Bondarenko: Bei dem Treffen wies Vance Patriarch Bartholomäus auf die Verfolgung der UOK hin

Treffen im Oval Office. Foto: Facebook-Seite von Erzbischof Elpidophoros.

Der Politologe Konstantin Bondarenko berichtete in einem Gespräch mit dem Blogger Alexander Shelest über die Einzelheiten des Treffens zwischen Patriarch Bartholomäus und Vizepräsident Jay D. Vance im Weißen Haus.

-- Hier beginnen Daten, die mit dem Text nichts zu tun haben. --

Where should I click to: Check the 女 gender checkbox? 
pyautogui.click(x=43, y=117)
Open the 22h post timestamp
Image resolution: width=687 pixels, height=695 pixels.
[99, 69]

Bondarenko erinnerte daran, dass Vance ein bekannter Verfechter der Religionsfreiheit ist.

„Und Patriarch Bartholomäus wurde deutlich darauf hingewiesen, dass es Verfolgungen der Ukrainisch-Orthodoxen Kirche in der Ukraine gibt“, fährt der Politologe fort. Seinen Worten zufolge versuchte der Patriarch sich zu rechtfertigen, indem er auf den Holodomor und die stalinistischen Repressionen verwies, was in der gegenwärtigen Situation äußerst wenig überzeugend wirkte.

Außerdem wurde Patriarch Bartholomäus laut Bondarenko „um einen Bericht über seine Beziehungen zu Mike Pompeo und über die Beteiligung von Mike Pompeo an der Gründung der Orthodoxen Kirche der Ukraine sowie die Übergabe des Tomos gebeten. Und es wurde eine konkrete Summe genannt“.

Zuvor hatte die UOJ geschrieben, dass Patriarch Bartholomäus laut eigenen Angaben Trump mitgeteilt habe, dass er der OKU den Tomos gegeben habe, da die Russische Föderation ein Feind der Ukraine sei.